= Self-stereotyping =

Concept in psychology

In social psychology, self-stereotyping (or autostereotyping) is a process by which an individual integrates and internalizes commonly held characterizations (i.e. stereotypes or prototypes) of an in-group into their self-concept. It is described as part of social identity theory (SIT) and, more specifically, self-categorization theory (SCT).

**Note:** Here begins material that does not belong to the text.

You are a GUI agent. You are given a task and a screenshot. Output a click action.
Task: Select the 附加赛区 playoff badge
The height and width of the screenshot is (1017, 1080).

According to SIT, group membership is most likely to influence self-concept and self-esteem when the cognitive processes of identification and categorization interact. In other words, when an individual identifies strongly with a group and categorizes him or herself as a member of that group, group membership becomes integrated into the person’s identity.

== Description ==
Self-stereotyping has also been characterized as an overlap between how a person represents their ingroup and how they represent the self. Prior to self-stereotyping, one experiences depersonalization, the process of shedding one's unique identity to merge it with the group identity of the in-group while simultaneously separating themselves from the out-group. Members of low-status groups have been found to be more prone to self-stereotyping than members of high-status groups. Research suggests that members of low-status groups attribute ingroup characteristics to the self via a deduction-to-the-self process. That is, they accept stereotypical characteristics (both positive and negative) of their ingroup as reflective of themselves. Latrofa and colleagues (2012) suggest self-stereotyping increases when low-status groups feel threatened and individuals within the group see more similarities between the group and themselves. Low-status groups' responses to threatening events are influenced by the collective emotion of the group. In contrast, it has been suggested that members of high-status groups tend to project their personal characteristics onto their ingroup using an induction-to-the-ingroup cognitive strategy.

=== Positive and negative ===
Self-stereotyping can be characterized as negative and positive. Groups tend to be more accepting of positive stereotypes and ascribe it to themselves and their group, but reject negative stereotypes. However, negative self-stereotyping is sometimes accepted by individuals when it protects the individual from failure and poor judgment being ascribed to the performance of the individual rather than the group.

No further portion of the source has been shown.